▸ **Document section**:

I.         Definition of gossip and slander:

A.      In the Bible we hear about gossip or slander, but what exactly is it? Consider some definitions.

B.     “A secret slanderer, versus…a backbiter who does his slandering openly.” (Spiros Zodhiates, Lexical Aids to the New Testament.)

C.     “Slander. The speaking of base and defamatory words tending to prejudice another in his reputation…” (Black’s Law Dictionary.)

D.     “Slander: 3. To disgrace; to dishonor; to discredit.” (Webster’s New Twentieth Century Dictionary.)

E.     Based on these definitions, consider some misconceptions of gossip.

1.       “If it is true, it isn’t gossip.” Gossip and slander is anything we say if we intend to prejudice folks against someone or are attempting to dishonor and discredit someone. It may well be true that a brother or sister once committed adultery. There may be times in which it is appropriate to share that information, but if your purpose is to prejudice someone against them, to dishonor or discredit them, then you are gossiping and slandering them.

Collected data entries

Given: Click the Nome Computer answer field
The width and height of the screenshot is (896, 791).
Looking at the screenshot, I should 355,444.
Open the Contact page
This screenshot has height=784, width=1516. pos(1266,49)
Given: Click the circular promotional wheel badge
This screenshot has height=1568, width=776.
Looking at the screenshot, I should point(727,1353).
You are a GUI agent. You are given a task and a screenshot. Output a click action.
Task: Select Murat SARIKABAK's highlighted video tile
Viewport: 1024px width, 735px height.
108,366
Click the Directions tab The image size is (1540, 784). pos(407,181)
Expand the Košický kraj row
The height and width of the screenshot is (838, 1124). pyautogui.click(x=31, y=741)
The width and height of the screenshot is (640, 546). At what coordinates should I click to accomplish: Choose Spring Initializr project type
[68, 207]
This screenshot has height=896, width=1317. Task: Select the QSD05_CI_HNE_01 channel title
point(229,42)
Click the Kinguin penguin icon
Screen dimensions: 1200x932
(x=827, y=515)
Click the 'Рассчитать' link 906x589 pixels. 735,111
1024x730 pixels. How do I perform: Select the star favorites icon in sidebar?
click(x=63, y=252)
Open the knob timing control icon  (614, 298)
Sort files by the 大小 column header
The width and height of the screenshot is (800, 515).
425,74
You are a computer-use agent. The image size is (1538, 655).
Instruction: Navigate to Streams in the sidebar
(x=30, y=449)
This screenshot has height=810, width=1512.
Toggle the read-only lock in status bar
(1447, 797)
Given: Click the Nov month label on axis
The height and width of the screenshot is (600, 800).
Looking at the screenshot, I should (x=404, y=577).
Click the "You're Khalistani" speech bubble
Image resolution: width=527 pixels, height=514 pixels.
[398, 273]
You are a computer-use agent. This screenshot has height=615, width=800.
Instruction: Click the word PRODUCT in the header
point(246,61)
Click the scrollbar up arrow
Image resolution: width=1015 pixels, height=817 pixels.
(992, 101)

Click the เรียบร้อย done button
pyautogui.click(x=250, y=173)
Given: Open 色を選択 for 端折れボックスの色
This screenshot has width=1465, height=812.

▸ **Set tasks**:
**1)** List every source the outline on gossip and slander quotes for its definitions.
**2)** In the outline on gossip and slander, what three meanings of "slander" are taken from Webster's New Twentieth Century Dictionary?
**3)** Write the next part of the outline on gossip and slander, following on from its final sentence.

▸ **Exercise results**:
**1)**
- Spiros Zodhiates, Lexical Aids to the New Testament
- Black's Law Dictionary
- Webster's New Twentieth Century Dictionary

**2)** To disgrace, to dishonor, and to discredit.

**3)**
2.       “I didn’t mean to mar that person’s reputation, so I didn’t gossip.” The first problem is we often ascribe to ourselves the best possible motives and act as if we are innocent while we deceive ourselves and everyone around us. Few people would openly state their purpose was to make someone else look bad. But how often do we share things not necessarily to make them look bad, but rather to make ourselves look good in comparison? That is just as much gossip and slander. Further, how would you have spoken about them if you purposefully meant not to mar their reputation? Would you say whatever is on your mind? The problem is we are sometimes like little children, speaking without thinking and afterwards saying, “I didn’t mean to.” If we will avoid gossip and slander, we must mean not to.

3.       “I don’t want to gossip. I just want to let you know.” Why? Must I know about it? Must I know to help the person overcome sin? Have you spoken to them about it already? Are you coming to me as a witness after you already spoke to them? Or do you just want to pass on a bit of juicy information you heard about a person? More often what this means is, “I don’t like something about this person and I want you to know how I am different from them.” The fact is, if you don’t like something about a person, you need to talk to that person, not everyone else. If you are not talking to them, then keep your mouth shut.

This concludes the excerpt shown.